Carroll, "What the Tortoise Said to Achilles"
- What is in dispute between the tortoise and Achilles?
- How is their dispute analogous to the problem of induction?
Moore, "Proof of an External World"
- What is Moore's proof that there is an external world?
- What are Moore's three criteria for an acceptable proof?
Moore, "Four Forms of Scepticism"
Note: This is an excerpt from a longer paper. This excerpt does not distinguish four forms of skepticism, so don't worry if you can't figure out what the title's talking about.
- What sort of claim or argument is Moore making in the final paragraph? This is what we will call "the Moore shift".
- What does Moore mean when he says "true belief is not identical with knowledge"?
- What premise does Moore identify in skeptical philosophers' reasoning that "seems harmless", and what is his "very serious objection to the procedure of using it as a [premise] in favour of the derived conclusion"? Compare the line of reasoning here with Stroud's objection to the "straightforward response" to the dream argument.
Gettier, "Is Justified True Belief Knowledge?"
- What account of knowledge is Gettier arguing against? What does "justification" mean here? What assumptions about justification does Gettier rely on?
- Which direction of the account is Gettier attacking? That is, does Gettier aim to show that justified true belief is insufficient or unnecessary for knowledge?
- What are Gettier's counterexamples? Do they accomplish their task? That is, do they succeed in showing that the JTB account of knowledge is mistaken?
- If Gettier's examples do succeed, in your opinion, can you think of a way of repairing or amending the JTB account so that it handles Gettier's cases correctly?
Harman, Thought (excerpt)
- What is a "rule of acceptance"? What is a "probabilistic rule of acceptance"?
- How does Harman's principle P avoid the problems for the "no false premises" response to Gettier raised in lecture?
- What is the significance of the Nogot/Havit example on page 195?
- How does Goldman's causal theory explain the Nogot/Havit case?
- Harman recommends we replace Goldman's "causal theory of inferring" (note: that's inferring, not knowing) with a different inference rule. What is the rule, and why is it superior to the causal one?
- What is the significance of the Sure-Fire match example on pages 198-199?
- What is the significance of the coin-flipping example on page 200?
- What is the significance of the three "further examples" presented on pp. 201-2? What do they have in common? Do you share Harman's intuitions about them? (That is, Harman says of each case that someone either does or does not know something. Do you agree with Harman?) (In other words, do you think these are genuine Gettier examples, as Harman claims?)
- Harman suggests a principle to explain the examples on p. 203. What is the principle, and how does it explain the examples? What does Harman mean when he says the principle is "too strong"?
- Explain the "paradox" Harman presents near the end of p. 203. How does this relate to skeptical arguments we've considered previously, such as the dreaming argument? How does Harman resolve the paradox?

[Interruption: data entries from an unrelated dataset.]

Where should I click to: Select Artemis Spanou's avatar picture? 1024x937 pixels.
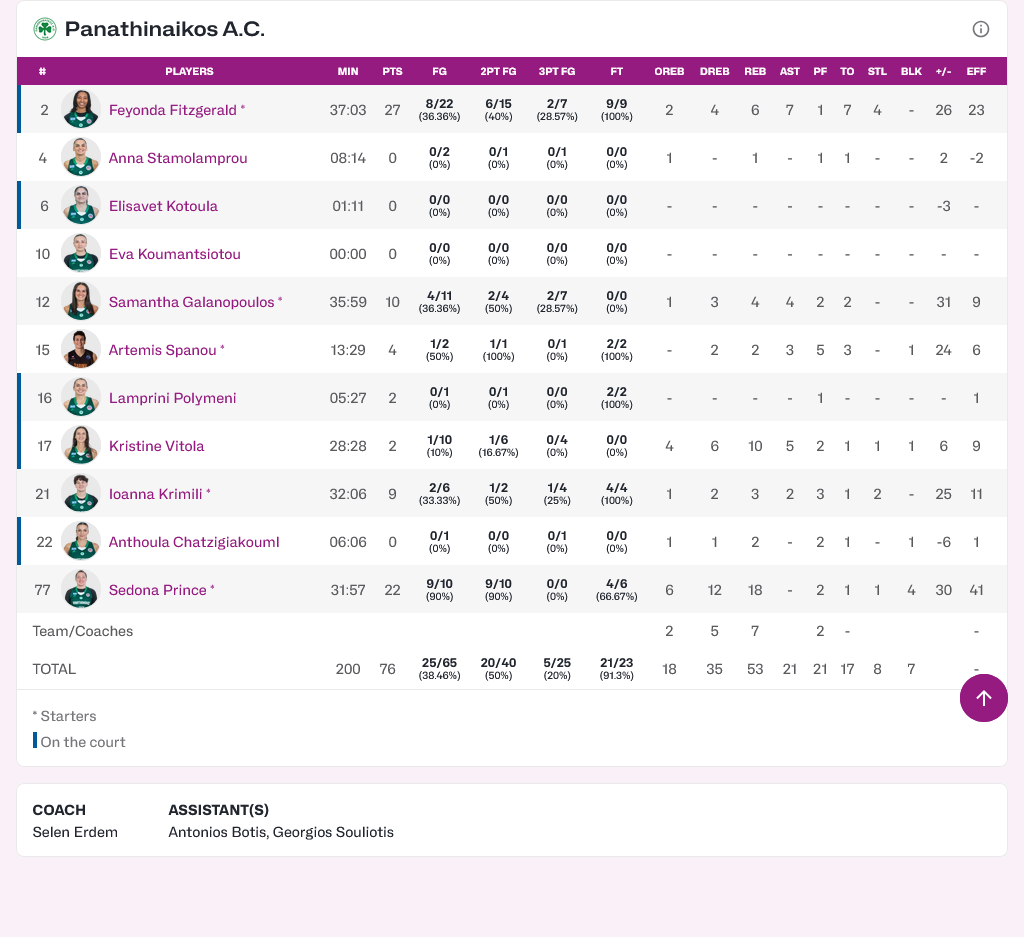click(x=81, y=350)
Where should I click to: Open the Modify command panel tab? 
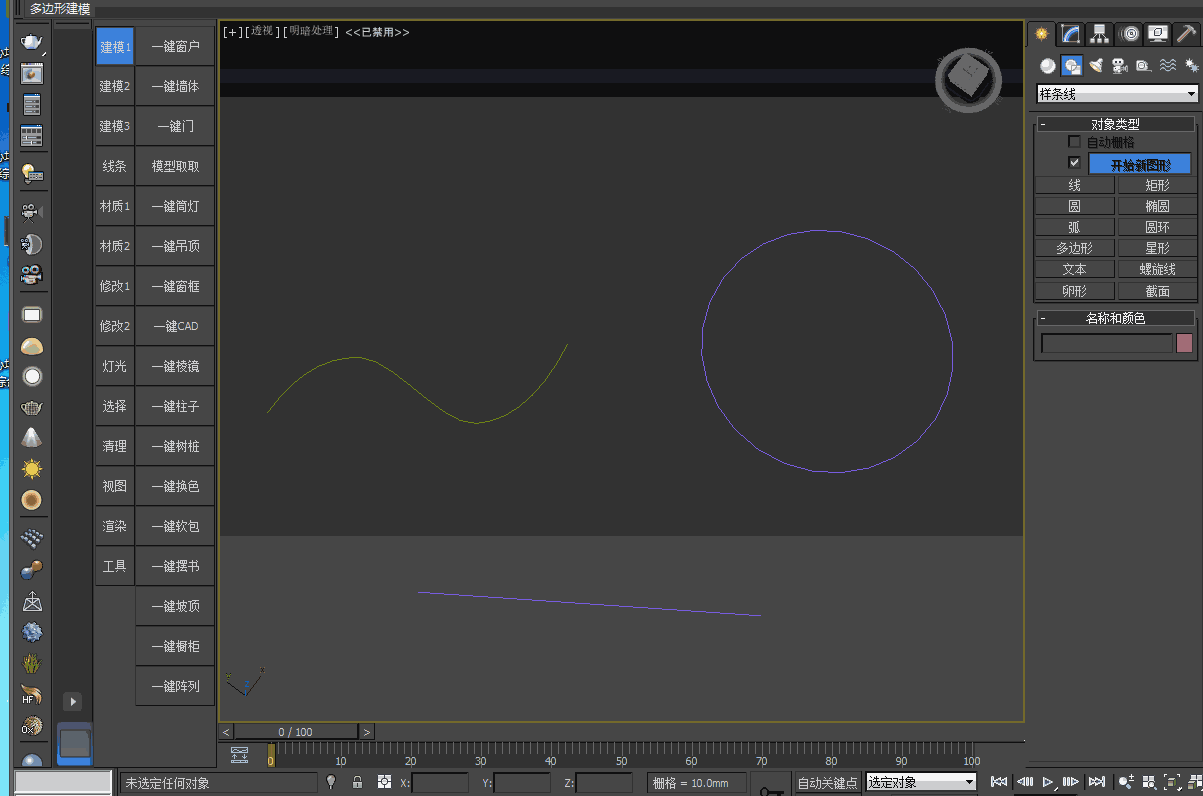pyautogui.click(x=1071, y=34)
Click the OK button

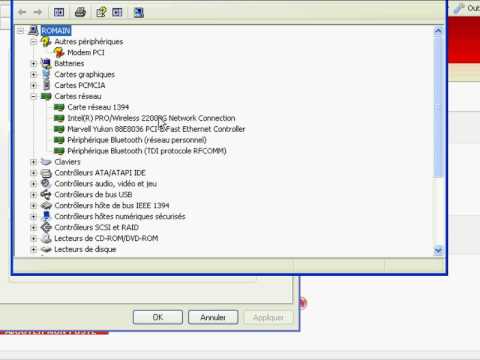(158, 317)

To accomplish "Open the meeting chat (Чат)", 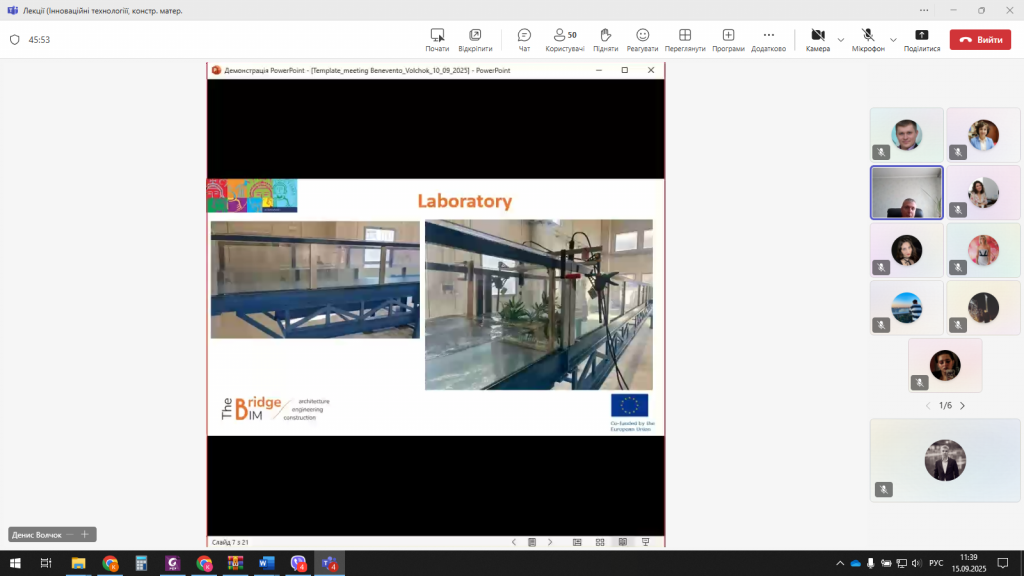I will (x=524, y=39).
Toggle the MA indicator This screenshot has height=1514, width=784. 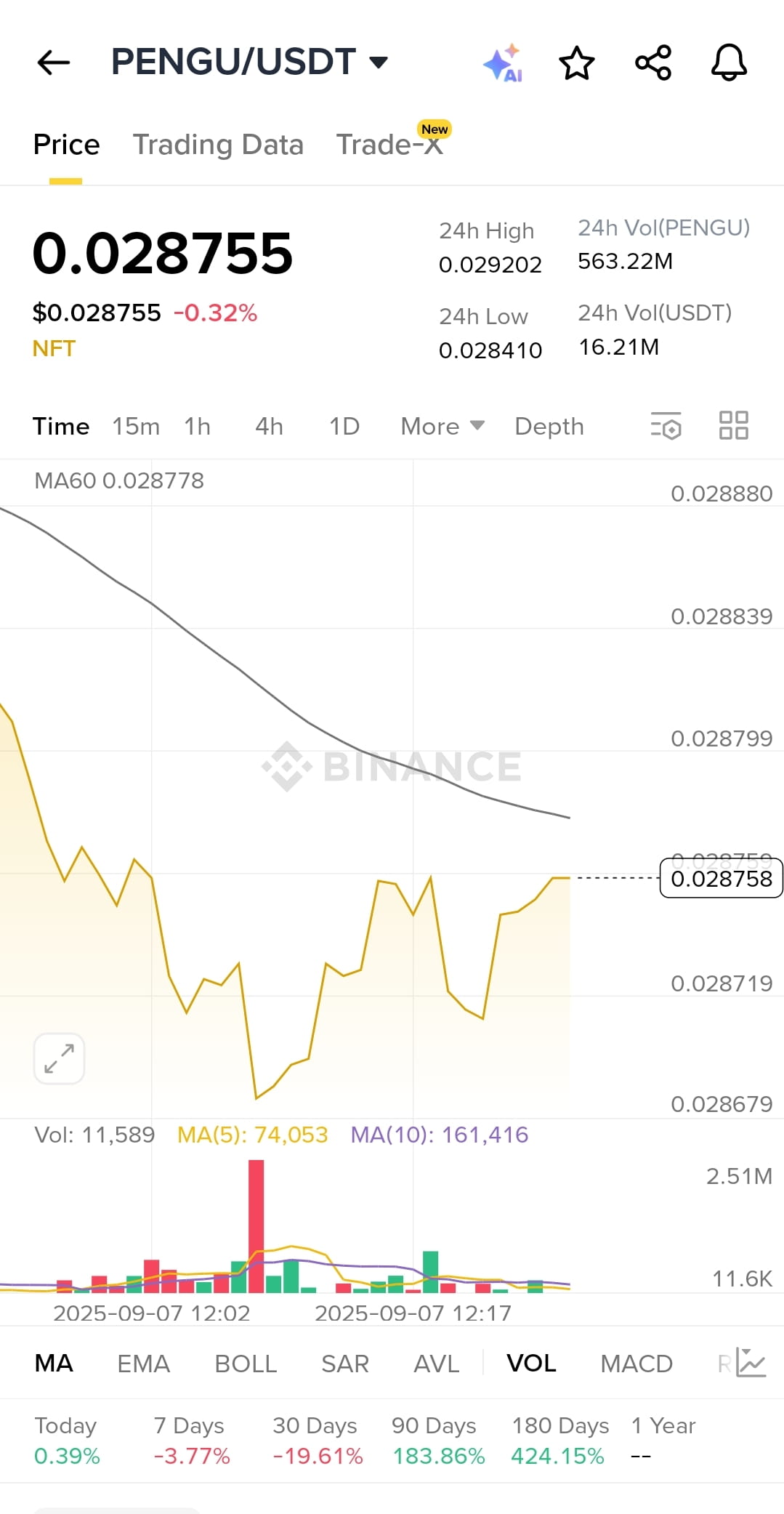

- What is "undermining" evidence? How does it figure in Harman's account of inference?
Zagzebski, "The Inescapability of Gettier Problems"
- What is Zagzebski's thesis? In what sense does she mean that Gettier problems are "inescapable"?
- What does Zagzebski mean by "independence between truth and the other conditions of knowledge"?
- Zagzebski argues that any view that denies that justification entails truth must allow Gettier examples. Why?
- Zagzebski also argues that two other options--taking justification to entail truth, or allowing luck to be a significant ingredient in knowledge--lead to equally bad consequences. What are these bad consequences?